Le parole della ex ministra Federica Guidi al suo Gemelli: “E adesso dove lo troviamo un popolo di vacche da mungere più fesso degli italiani?” al di là dello sdegno generale che provocano, rivelano la vera natura di una classe dirigente che, selezionata non dal voto popolare, ma dalle segreterie partitiche e dalle consorterie affaristiche, non ha nessun senso dello stato. Non è arroganza di potere, bensì, cosa molto più grave, è mancanza di cultura politica, imbevuta com’è di affarismo e potere. Da oltre vent’anni, dalla discesa in campo di Silvio Berlusconi, il mantra ossessivamente ripetuto è quello che lo Stato deve essere gestito come un’impresa se si vuole ridurre debito pubblico e disoccupazione; gestione imprenditoriale e manageriale contro gestione clientelare, efficienza contro parassitismo. La storia ha smentito drammaticamente questa convinzione e le parole dell’ex ministra Guidi ne spiegano anche il perché.

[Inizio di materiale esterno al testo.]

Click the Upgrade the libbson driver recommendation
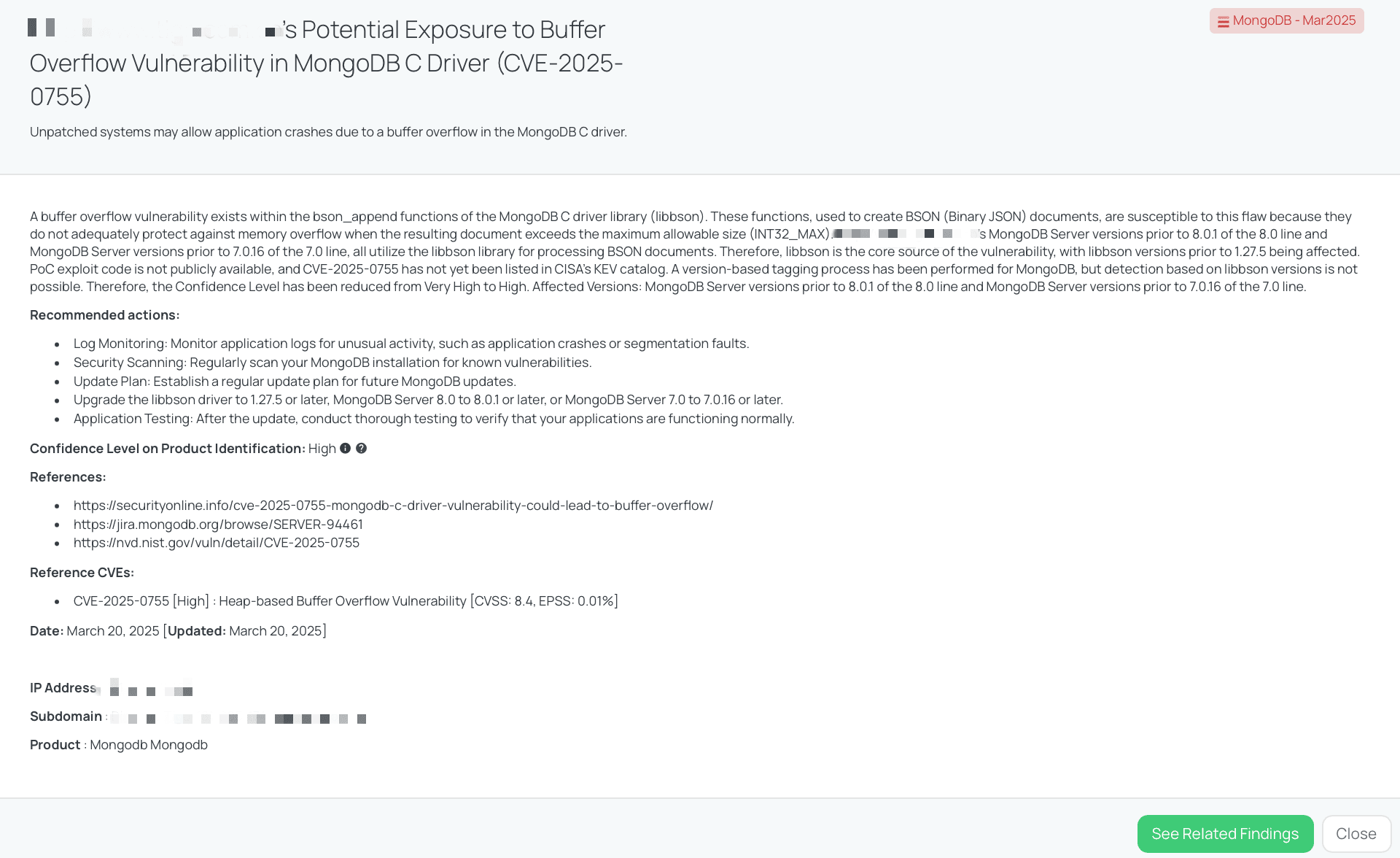Screen dimensions: 1400x858 point(428,400)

Impresa e Stato sono due realtà completamente diverse, non assimilabili e non sovrapponibili: l’impresa ricerca legittimamente l’utile economico, il profitto, lo stato ricerca l’utilità sociale, l’efficacia dei servizi; l’impresa si fonda sul principio della proprietà privata, lo Stato si fonda sul principio della sovranità popolare; l’impresa ha un padrone, lo Stato ha dei servitori; l’impresa ha il potere concentrato nelle mani del proprietario, lo Stato ha la democrazia. La folle rincorsa di coloro che hanno avuto responsabilità governative, per lo più cresciuti ed allevati da aziende, banche, alta finanza, a immettere una visione aziendalistica e privatistica nella gestione della cosa pubblica non solo non ha prodotto un miglioramento dei bilanci, che rimangono tristemente in rosso, ma non ha neanche reso efficaci i servizi che lo Stato eroga ai suoi cittadini; ha solo immesso, in modo distorto ed assolutamente improprio, una visione padronale e personale nella gestione della cosa pubblica. Si è reso privato e, quindi, utilizzabile nel modo che si crede più opportuno, servizi e settori pubblici, ricercando non la pubblica utilità, ma la personale utilità economica ed elettorale. E’ questo errore storico, ancora perseguito da taluni cantori del privato, il retroterra culturale non solo dell’operato della Guidi e di altri ministri, ma dei tanti amministratori locali che hanno ridotto la cosa pubblica a orticello privato e la disinvoltura e la protervia con cui si muovono ne è la riprova.
Questi politicanti assomigliano sempre più, allora, alle scimmie di Balzac: “Gli arrivisti sono come le scimmie delle quali hanno l’agilità: durante la scalata si ammira la loro destrezza ma, una volta arrivati in cima, non se ne vede che il culo” e… le loro vergogne e malefatte.